Which is really weird, because she sings off-key, with a very heavy accent, in a not very good tone, and with absolutely no vibrato or vocal technique at all, in the usual sense of the word.

But none of that seems to matter. This haunting rendition, backed by Browne himself on guitar, seems to get to the very heart of the song, reaching a place entirely beyond music in the conventional sense.

This performance of this song seems to me a precise evocation of a particular feeling that we all have, but that we almost never admit to. The feeling that life, love and connection, control over our own destiny, have all somehow become unmoored, and that we are adrift.

But also that we continue to have that one thing — the thing nobody else can ever completely understand — our own inner identity, however screwed up that may be. And that this sense of self will somehow see us through.

Somehow, miraculously, Jackson Browne had the insight to write this song when he was just sixteen years old. And in the hands of Nico, with her strange and relentless way of asserting a pure force of identity, it becomes a masterpiece.

The death of subtlety

I’ve written before here about the delightful — if too little remembered — BBC series “The Champions”, which aired for one season in 1968-69. What set this supernatural spy show apart from all others was that the heroes all shared the same superpowers. So instead of each character’s superpower becoming a cheap short-hand for his or her personality, the show developed its character arcs the old fashioned way — through personality and relationships.

Since every supernatural ensemble since then has opted for the more obvious but less interesting route of “I have this particular superpower and therefore this is who I am”, (think: XMen, Heroes, The Incredibles, The Avengers, Alphas, the list goes on and on), I had despaired of anybody creating another series of superheroes who shared equal powers, and were therefore simply normal to each other.

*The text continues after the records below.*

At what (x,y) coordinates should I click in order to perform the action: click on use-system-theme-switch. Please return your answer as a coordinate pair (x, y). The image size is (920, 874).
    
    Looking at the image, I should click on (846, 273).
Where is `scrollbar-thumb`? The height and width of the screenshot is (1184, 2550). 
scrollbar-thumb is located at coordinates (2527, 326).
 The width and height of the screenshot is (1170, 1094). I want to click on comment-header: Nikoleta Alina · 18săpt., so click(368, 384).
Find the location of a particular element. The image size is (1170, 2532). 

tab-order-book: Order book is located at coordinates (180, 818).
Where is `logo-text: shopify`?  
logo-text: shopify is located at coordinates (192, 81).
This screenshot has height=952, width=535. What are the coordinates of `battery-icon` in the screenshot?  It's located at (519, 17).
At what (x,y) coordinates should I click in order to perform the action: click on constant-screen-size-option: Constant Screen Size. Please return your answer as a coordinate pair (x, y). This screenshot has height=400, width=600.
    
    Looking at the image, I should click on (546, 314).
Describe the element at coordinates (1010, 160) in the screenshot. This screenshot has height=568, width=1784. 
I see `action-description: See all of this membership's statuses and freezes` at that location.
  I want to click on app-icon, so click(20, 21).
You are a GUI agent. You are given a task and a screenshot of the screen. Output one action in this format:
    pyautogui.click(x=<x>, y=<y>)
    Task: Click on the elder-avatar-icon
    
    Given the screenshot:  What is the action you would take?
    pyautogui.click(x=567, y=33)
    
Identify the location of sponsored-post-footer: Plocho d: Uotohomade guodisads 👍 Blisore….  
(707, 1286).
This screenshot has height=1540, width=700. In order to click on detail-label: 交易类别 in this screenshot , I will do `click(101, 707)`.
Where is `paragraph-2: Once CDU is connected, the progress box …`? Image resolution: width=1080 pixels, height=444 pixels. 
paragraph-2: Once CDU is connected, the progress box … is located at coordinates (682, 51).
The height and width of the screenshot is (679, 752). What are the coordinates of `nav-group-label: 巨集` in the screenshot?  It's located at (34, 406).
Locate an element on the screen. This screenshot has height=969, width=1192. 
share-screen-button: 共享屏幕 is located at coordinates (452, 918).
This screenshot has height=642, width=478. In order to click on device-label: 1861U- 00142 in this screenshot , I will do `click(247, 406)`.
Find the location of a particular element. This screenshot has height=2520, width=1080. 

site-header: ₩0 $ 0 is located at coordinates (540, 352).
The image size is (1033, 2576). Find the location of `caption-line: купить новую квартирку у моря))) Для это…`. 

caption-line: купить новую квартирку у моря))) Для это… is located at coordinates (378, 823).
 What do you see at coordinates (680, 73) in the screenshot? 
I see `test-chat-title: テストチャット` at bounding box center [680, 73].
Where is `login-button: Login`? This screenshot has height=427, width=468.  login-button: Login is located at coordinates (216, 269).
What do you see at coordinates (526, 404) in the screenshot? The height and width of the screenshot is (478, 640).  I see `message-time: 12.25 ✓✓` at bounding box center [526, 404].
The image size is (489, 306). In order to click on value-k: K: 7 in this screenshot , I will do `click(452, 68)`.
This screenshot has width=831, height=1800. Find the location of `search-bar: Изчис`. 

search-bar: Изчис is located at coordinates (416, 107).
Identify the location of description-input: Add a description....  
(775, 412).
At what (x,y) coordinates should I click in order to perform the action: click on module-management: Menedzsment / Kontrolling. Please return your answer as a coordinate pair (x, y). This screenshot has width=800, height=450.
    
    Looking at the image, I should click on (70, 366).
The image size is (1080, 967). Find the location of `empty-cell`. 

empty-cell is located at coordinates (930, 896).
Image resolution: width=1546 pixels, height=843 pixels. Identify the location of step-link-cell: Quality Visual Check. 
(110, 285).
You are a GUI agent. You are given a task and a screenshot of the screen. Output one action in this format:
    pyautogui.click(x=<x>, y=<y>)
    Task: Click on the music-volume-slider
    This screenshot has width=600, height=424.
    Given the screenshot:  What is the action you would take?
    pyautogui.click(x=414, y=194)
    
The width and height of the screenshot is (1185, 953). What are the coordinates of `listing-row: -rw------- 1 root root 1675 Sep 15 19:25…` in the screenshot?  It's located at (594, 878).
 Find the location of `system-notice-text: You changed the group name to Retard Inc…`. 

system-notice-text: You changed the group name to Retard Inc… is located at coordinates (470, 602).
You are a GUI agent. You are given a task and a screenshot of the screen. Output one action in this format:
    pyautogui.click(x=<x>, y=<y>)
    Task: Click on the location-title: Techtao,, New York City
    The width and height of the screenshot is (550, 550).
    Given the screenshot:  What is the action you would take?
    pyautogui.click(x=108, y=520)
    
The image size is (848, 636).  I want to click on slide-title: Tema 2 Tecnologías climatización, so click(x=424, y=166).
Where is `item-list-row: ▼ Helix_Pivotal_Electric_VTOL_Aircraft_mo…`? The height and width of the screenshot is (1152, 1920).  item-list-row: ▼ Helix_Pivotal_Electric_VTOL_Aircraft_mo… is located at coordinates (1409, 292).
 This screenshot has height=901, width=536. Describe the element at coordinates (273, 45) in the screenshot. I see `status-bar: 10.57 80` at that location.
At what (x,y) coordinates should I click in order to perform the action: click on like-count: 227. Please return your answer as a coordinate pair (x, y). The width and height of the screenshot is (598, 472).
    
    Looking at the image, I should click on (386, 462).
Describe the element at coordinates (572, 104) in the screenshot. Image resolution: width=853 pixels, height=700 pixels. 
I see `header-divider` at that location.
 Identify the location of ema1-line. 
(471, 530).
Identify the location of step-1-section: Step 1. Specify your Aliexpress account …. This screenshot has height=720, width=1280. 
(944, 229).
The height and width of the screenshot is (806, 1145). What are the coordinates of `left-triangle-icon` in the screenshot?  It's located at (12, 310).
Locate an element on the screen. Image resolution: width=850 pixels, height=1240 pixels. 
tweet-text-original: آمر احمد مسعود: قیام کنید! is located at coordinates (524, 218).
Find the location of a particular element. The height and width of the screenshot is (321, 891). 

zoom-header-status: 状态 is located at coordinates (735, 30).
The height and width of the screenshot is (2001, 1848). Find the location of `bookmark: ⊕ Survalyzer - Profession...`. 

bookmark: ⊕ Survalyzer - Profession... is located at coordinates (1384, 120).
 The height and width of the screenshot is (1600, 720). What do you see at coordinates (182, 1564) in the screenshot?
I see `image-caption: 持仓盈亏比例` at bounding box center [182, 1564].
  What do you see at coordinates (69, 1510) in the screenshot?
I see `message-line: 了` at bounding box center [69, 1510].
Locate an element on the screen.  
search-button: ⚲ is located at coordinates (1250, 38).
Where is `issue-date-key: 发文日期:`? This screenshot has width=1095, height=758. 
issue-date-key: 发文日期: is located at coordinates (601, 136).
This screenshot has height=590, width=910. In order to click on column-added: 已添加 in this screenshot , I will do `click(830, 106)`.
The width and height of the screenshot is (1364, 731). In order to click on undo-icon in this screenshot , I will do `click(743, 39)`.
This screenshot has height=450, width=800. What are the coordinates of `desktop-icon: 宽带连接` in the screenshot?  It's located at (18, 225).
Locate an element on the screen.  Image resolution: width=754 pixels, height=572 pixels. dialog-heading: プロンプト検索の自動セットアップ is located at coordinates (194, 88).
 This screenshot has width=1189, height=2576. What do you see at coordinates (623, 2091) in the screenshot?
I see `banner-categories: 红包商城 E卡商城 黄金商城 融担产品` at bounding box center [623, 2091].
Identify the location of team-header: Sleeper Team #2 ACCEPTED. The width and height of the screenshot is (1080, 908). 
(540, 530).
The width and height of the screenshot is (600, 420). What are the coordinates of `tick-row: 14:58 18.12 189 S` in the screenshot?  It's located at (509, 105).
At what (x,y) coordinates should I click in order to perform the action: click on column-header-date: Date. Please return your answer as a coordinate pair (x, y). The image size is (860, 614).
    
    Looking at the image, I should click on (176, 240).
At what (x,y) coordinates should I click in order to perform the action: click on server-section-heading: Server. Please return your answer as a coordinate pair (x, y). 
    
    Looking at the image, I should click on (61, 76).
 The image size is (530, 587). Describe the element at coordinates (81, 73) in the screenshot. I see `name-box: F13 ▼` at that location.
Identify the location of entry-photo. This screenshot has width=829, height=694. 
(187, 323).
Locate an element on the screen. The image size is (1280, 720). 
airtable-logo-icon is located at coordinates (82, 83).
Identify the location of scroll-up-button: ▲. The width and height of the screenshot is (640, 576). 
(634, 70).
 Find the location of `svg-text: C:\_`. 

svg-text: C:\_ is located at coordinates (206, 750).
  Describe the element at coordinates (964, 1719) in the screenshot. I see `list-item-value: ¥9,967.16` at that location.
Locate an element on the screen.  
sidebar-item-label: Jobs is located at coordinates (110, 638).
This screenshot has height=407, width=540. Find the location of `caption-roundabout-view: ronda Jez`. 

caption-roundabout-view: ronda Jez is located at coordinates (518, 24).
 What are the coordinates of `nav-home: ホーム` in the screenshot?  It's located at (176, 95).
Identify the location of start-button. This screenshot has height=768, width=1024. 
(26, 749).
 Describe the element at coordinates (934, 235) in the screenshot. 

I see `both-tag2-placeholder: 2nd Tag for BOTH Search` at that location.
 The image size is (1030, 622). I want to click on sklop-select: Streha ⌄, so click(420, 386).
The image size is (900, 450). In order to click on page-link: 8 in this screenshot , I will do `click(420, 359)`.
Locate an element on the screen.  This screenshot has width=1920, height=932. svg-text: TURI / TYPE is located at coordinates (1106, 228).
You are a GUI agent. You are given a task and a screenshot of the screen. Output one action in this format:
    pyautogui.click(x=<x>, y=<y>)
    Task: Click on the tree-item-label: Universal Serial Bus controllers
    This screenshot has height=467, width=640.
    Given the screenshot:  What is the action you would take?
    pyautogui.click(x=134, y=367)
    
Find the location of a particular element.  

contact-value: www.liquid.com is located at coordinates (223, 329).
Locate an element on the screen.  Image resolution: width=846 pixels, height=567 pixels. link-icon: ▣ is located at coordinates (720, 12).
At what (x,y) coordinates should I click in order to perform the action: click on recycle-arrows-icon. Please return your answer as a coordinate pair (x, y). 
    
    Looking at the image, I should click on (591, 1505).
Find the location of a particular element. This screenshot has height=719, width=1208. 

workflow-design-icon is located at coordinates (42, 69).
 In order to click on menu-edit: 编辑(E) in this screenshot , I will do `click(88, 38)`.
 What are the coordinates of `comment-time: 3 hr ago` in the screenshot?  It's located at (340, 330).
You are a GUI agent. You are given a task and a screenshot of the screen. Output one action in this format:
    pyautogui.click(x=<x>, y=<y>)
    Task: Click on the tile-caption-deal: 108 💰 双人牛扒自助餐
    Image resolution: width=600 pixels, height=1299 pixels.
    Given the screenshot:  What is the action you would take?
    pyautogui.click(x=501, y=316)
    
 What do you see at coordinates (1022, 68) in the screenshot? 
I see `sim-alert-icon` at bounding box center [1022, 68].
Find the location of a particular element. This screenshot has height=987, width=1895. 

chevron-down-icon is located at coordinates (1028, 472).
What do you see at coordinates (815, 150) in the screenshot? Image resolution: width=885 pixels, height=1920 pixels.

Which is why I was looking forward to watching “The Tomorrow People”, a new American show that shares this fundamental idea (although it differs in many ways from the 1973 British children’s show on which it is loosely based). Alas, TTP is missing all of the subtlety of The Champions. And the wit. And the humor. And the irony. Except of course for the asian guy, who gets to say funny things from time to time, as a kind of consolation prize for the fact that there is no chance in hell he will get the girl (this being American television).

Everything is overdone, with characters displaying superpowers so spectacular that the show’s fundamental conceit — that humanity has not yet noticed them (because otherwise we would try to kill them) — is unbelievable to be point of being laughable. What is worse, the greatest superpower of all is the weirdly bland and uniform hyper-attractiveness of the boring young cast.

As I see it, if there really were such a rival race of super-beings among us, all of whom were somehow managing to hide in plain sight even though they keep lifting heavy objects with their minds and teleporting from place to place with flashy visual effects, there would still be a way we could hunt them down:

Just look for a group of really boring twenty-somethings who are all pretending to be in high school, and who all have eerily regular features, perfectly chiseled physiques, dangerously sharp cheekbones, and absolutely no sense of humor.

Then kill them.

On the other hand, if we did this, we might just end up wiping out significant portions of the population of Los Angeles. Which maybe wouldn’t be so bad, because then nobody could make more shows like this.